29. Mai 2021 | Theologische Predigtreihe „Wo ist Christus?“
Gottes Macht und Menschen Macht
…heilbringend und missbrauchsanfällig zugleich
Predigt: Pater Prof. Dr. Ulrich Engel OP
„Gottes Macht und Menschen Macht …heilbringend und missbrauchsanfällig zugleich“, so habe ich die heutige Guardini-Predigt betitelt. „Gottes Macht und Menschen Macht“: das ist ein klassischer Topos, der sich wie ein roter Faden durch die Frömmigkeits- und Kirchengeschichte zieht:
So dichtete beispielsweise der Jesuit Albert Curtz (1600-1671) im 17. Jahrhundert: „Dein Gnad[,] dein Macht und Herrlichkeit[,] o Herr[,] uns alle hocherfreut“1. Nachzulesen in seiner Sammlung „Die Harpffen Davids – Mit Teutschen Saiten bespannet“2.
Ein anderes Beispiel: Graham Greene (1904-1991) beschreibt in einem Roman von 1940 den blutigen Kampf eines jungen revolutionären Offiziers gegen einen der letzten Armen-Priester. Das Buch trägt den Titel „The Power and the Glory“3.
Und natürlich kommt beim Thema Gottes-Macht und Menschen-Macht immer auch der Vatikan ins Spiel, z. B. dort, wo Malachi Martin einen Thriller über die dunklen Machenschaften eines Bankiers und eines Spions in Diensten des Papstes schrieb und die deutsche Übersetzung des Romans unter dem Titel „Die Macht und die Herrlichkeit“4 erschien.
Viele weitere Beispiele ließen sich anführen. Kirchenlieder wären da zu nennen, und natürlich etliche Bibelstellen – so auch die für den heutigen Sonntag vorgesehen Schrifttexte:
In der ersten Lesung aus dem Buch Deuteronomium5 wird demonstrativ Gottes Macht bekannt: „Der HERR ist der Gott im Himmel droben und auf der Erde unten, keiner sonst.“ (Dtn 4,39b)
Psalm 336 dann bezeugt die unumschränkte Macht des göttlichen Logos, des Wortes: „Durch das Wort des HERRN wurden die Himmel geschaffen, ihr ganzes Heer durch den Hauch seines Mundes. / Denn er sprach und es geschah; er gebot und da stand es.“ (Ps 33,6.9)

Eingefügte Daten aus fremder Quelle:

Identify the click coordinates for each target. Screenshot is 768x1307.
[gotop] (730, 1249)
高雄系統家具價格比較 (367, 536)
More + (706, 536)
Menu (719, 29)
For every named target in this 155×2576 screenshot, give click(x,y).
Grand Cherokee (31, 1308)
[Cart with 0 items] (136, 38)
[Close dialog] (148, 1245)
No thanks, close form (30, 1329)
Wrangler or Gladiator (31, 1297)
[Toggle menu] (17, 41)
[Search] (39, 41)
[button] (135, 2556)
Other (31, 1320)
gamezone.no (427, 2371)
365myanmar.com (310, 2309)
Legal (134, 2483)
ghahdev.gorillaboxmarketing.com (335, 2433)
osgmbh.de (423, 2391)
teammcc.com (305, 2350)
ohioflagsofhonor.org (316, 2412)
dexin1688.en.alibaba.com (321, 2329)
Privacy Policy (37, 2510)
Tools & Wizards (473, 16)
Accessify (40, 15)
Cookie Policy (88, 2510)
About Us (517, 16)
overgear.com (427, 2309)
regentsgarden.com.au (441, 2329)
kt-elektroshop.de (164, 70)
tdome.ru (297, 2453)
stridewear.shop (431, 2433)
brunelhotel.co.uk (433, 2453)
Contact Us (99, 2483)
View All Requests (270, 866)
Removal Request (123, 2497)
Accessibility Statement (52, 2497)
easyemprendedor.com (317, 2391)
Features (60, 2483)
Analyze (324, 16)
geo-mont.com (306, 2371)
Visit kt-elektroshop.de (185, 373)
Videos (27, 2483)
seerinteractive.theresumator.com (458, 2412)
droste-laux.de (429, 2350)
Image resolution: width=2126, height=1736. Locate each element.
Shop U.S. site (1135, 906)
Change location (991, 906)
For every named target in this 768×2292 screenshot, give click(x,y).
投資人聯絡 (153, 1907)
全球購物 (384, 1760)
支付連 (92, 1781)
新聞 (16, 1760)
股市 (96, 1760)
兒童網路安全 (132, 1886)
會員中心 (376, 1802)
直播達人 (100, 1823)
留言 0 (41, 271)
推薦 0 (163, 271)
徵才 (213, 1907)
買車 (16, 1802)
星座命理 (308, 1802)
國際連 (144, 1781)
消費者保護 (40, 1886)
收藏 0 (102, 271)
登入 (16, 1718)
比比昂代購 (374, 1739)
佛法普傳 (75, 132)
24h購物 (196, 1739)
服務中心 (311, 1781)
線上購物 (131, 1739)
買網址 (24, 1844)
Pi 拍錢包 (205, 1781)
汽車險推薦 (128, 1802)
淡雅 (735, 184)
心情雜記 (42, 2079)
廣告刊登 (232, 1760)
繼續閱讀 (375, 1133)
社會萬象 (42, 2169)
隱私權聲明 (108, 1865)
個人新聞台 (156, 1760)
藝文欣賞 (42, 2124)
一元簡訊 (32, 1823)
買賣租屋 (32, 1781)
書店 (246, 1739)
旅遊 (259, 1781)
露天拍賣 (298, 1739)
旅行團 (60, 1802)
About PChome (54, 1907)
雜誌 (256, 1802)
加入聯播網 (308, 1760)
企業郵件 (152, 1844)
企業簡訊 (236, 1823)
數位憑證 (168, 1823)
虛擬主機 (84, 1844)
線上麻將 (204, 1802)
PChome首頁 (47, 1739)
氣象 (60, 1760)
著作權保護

Und in der heutigen Perikope aus dem Matthäus-Evangelium7 wird uns eine Selbstaussage des Auferstandenen überliefert, die es in sich hat: „Mir ist alle Vollmacht gegeben im Himmel und auf der Erde.“ (Mt 28,18b)
Um Gottes Macht und seine Machterweise geht es heute also. Doch nicht nur darum. In der zweiten Lesung aus dem Römerbrief8 bezeichnet Paulus die Christen als – ich zitiere – „Erben Gottes und Miterben Christi“ (Röm, 8,17). Die Perspektive weitet sich: Nicht länger handelt es sich bloß um Aussagen über die Machtfülle Gottes. Vielmehr kommen wir Christen, kommt die Kirche mit in den Blick. Als Erben haben wir Anteil an Gottes Macht. Das gilt auch für die Kirche. Auch sie hat Macht geerbt. Von Gott selbst.
Bei vielen Menschen innerhalb und außerhalb der Kirchen schrillen angesichts solcher Aussagen die Alarmglocken. Mit der Aufdeckung des Missbrauchs von Minderjährigen am Canisius-Kolleg hier in Berlin wurde Anfang 2010 ein Skandal öffentlich, der das Vertrauen vieler Menschen in die Kirche und ihre amtlichen Vertreter zutiefst erschüttert hat. Und das, was da an sexuell konnotiertem Machtmissbrauch offenbar wurde, war – das zeigte sich sehr bald bereits in erschreckendem Ausmaß – nur die Spitze des Eisbergs. In ganz Deutschland und weltweit nicht anders sind über Jahrzehnte Tausende minderjährige Schutzbefohlene durch Kleriker missbraucht worden. Doch nicht nur der ungeheure Vertrauensbruch, den die Täter begingen, schockiert. Besonders das Vertuschen und Leugnen der Verbrechen durch vorgesetzte Stellen – Bischöfe und Verantwortungsträger in den kirchlichen Ordinariaten – empört viele Menschen. Zu Recht!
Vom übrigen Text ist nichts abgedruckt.